===== Provided records =====

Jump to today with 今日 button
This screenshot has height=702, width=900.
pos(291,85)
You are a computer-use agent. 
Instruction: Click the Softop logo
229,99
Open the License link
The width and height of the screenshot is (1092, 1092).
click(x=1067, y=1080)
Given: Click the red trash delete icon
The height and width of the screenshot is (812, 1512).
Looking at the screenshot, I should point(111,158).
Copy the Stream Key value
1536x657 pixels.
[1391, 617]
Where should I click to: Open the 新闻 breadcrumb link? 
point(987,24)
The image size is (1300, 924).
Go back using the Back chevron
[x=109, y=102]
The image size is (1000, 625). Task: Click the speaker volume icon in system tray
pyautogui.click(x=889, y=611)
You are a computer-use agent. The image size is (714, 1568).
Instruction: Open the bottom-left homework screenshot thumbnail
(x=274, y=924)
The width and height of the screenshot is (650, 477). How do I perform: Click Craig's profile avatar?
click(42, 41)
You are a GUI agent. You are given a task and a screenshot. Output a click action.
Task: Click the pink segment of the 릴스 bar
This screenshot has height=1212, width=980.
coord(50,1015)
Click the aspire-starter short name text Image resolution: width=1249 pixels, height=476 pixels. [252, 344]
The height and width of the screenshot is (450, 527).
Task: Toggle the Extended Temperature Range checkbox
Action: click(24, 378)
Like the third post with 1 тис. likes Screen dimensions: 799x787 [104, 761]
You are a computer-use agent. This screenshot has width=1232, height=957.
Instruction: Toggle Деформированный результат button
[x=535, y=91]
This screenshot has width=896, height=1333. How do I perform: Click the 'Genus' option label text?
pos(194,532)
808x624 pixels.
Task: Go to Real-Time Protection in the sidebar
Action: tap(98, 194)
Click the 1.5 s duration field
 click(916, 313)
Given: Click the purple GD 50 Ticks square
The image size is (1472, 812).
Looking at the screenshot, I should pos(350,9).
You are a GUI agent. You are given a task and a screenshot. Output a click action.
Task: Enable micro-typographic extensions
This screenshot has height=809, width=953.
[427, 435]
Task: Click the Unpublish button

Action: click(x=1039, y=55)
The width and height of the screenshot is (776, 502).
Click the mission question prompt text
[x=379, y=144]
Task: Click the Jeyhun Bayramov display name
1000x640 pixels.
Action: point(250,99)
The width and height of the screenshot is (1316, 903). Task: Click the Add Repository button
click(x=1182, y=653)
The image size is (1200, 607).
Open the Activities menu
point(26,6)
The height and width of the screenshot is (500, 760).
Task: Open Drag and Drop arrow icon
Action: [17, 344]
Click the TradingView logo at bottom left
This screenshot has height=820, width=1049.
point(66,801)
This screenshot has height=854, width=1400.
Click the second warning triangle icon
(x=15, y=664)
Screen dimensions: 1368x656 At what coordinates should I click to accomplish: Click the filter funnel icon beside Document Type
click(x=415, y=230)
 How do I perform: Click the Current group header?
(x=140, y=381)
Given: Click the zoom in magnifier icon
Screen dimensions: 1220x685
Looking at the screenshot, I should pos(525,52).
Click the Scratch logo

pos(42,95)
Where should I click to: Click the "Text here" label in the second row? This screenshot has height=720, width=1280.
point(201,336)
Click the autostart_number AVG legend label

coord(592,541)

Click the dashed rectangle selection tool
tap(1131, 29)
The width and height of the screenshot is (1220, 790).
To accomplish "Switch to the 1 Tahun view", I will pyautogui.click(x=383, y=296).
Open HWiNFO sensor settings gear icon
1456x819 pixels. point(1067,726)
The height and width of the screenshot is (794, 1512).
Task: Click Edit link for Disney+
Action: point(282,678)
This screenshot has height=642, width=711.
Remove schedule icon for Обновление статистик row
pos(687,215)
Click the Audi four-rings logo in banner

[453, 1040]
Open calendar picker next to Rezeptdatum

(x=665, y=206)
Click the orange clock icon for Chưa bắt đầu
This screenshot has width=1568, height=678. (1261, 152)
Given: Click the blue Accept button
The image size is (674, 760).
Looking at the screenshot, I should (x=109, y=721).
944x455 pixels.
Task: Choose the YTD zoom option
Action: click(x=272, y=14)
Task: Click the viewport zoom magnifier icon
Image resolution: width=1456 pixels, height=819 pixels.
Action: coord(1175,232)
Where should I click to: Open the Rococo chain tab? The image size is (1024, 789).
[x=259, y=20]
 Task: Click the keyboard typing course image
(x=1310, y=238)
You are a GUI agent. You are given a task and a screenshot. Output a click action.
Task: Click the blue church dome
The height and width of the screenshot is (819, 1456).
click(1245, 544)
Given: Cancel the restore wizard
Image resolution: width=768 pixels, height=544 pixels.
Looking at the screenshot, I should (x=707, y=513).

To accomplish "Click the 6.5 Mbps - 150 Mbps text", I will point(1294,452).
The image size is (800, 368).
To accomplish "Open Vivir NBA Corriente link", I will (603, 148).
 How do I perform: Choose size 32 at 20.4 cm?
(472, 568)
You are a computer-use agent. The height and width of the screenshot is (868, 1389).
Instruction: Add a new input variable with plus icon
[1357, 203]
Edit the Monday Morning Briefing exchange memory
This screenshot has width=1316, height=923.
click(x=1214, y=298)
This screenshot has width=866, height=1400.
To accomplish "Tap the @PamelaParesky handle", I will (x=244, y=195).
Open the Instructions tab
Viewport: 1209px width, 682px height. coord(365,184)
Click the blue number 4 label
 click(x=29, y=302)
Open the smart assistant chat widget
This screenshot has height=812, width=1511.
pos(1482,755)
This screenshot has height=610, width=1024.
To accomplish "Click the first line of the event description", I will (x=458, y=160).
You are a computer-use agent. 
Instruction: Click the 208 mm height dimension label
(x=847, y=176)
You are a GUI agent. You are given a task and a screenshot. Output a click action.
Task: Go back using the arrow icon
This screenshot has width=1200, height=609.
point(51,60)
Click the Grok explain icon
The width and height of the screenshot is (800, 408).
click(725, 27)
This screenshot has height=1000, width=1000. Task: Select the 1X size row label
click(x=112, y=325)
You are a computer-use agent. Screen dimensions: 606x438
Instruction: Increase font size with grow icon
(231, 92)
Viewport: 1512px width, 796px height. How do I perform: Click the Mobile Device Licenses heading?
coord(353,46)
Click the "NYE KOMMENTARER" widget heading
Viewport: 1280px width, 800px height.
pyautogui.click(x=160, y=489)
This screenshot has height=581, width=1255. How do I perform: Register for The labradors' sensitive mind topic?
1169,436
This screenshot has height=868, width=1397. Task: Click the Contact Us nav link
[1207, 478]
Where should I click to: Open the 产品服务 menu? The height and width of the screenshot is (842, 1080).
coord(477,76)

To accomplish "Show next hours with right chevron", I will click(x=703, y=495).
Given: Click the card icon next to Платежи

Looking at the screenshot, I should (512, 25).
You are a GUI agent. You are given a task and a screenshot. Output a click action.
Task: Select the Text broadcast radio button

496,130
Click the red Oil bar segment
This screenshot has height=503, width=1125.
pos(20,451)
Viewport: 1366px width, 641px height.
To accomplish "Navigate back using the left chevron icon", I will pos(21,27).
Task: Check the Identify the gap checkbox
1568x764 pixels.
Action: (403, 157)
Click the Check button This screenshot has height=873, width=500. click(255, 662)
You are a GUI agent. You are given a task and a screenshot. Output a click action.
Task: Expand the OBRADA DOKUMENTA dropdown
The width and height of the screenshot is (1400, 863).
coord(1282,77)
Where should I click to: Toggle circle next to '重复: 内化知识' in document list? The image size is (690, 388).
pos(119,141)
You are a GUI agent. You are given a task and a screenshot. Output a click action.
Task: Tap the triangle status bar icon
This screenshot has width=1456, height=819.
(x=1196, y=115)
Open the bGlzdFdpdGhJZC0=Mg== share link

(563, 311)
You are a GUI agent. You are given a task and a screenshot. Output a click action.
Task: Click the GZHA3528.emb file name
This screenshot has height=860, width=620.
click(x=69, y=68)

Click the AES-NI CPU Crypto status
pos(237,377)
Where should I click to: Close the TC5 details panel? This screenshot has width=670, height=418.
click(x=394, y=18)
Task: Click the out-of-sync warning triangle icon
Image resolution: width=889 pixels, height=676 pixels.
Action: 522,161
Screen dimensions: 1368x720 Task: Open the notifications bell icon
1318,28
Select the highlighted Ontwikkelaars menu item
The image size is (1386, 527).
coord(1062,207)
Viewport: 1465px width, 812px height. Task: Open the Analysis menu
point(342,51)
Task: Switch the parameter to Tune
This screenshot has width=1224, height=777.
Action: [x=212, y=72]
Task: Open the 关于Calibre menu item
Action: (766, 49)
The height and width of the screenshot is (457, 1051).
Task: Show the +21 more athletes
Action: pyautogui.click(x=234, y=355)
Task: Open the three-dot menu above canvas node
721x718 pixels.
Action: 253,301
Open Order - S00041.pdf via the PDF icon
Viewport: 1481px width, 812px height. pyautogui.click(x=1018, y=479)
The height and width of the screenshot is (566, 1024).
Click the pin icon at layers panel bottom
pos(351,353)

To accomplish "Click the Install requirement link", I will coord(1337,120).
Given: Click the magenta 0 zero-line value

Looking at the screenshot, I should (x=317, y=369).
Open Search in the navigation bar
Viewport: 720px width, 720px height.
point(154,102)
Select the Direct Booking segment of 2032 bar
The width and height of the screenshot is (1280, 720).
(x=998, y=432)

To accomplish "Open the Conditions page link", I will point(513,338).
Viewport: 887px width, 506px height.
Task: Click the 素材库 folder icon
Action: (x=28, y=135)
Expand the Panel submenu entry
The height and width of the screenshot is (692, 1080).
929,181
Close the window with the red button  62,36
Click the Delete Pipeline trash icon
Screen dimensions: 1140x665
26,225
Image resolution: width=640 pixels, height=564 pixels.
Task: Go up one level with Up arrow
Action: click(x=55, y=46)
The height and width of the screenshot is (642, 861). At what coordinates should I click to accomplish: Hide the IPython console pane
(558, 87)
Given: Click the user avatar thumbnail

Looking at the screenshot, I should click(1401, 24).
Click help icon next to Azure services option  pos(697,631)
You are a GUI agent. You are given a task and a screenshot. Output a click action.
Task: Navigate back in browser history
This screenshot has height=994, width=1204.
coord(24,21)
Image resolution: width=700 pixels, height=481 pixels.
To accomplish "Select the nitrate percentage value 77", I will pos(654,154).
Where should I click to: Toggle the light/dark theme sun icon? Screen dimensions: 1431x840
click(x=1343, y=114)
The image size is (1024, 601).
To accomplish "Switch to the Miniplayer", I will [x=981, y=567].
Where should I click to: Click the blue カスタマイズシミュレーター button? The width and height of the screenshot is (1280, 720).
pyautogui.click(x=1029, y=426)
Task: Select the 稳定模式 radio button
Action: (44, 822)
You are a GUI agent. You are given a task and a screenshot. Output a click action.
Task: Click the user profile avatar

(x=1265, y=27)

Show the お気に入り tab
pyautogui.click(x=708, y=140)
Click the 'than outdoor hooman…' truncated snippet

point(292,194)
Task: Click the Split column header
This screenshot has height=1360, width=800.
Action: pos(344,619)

=====

◆ **The task**:
Echo the lines above without any change. Begin with the first line and stop after the line that contains "coord(50,1015)", including both of them.

◆ **Expected answer**:
Jump to today with 今日 button
This screenshot has height=702, width=900.
pos(291,85)
You are a computer-use agent. 
Instruction: Click the Softop logo
229,99
Open the License link
The width and height of the screenshot is (1092, 1092).
click(x=1067, y=1080)
Given: Click the red trash delete icon
The height and width of the screenshot is (812, 1512).
Looking at the screenshot, I should point(111,158).
Copy the Stream Key value
1536x657 pixels.
[1391, 617]
Where should I click to: Open the 新闻 breadcrumb link? 
point(987,24)
The image size is (1300, 924).
Go back using the Back chevron
[x=109, y=102]
The image size is (1000, 625). Task: Click the speaker volume icon in system tray
pyautogui.click(x=889, y=611)
You are a computer-use agent. The image size is (714, 1568).
Instruction: Open the bottom-left homework screenshot thumbnail
(x=274, y=924)
The width and height of the screenshot is (650, 477). How do I perform: Click Craig's profile avatar?
click(42, 41)
You are a GUI agent. You are given a task and a screenshot. Output a click action.
Task: Click the pink segment of the 릴스 bar
This screenshot has height=1212, width=980.
coord(50,1015)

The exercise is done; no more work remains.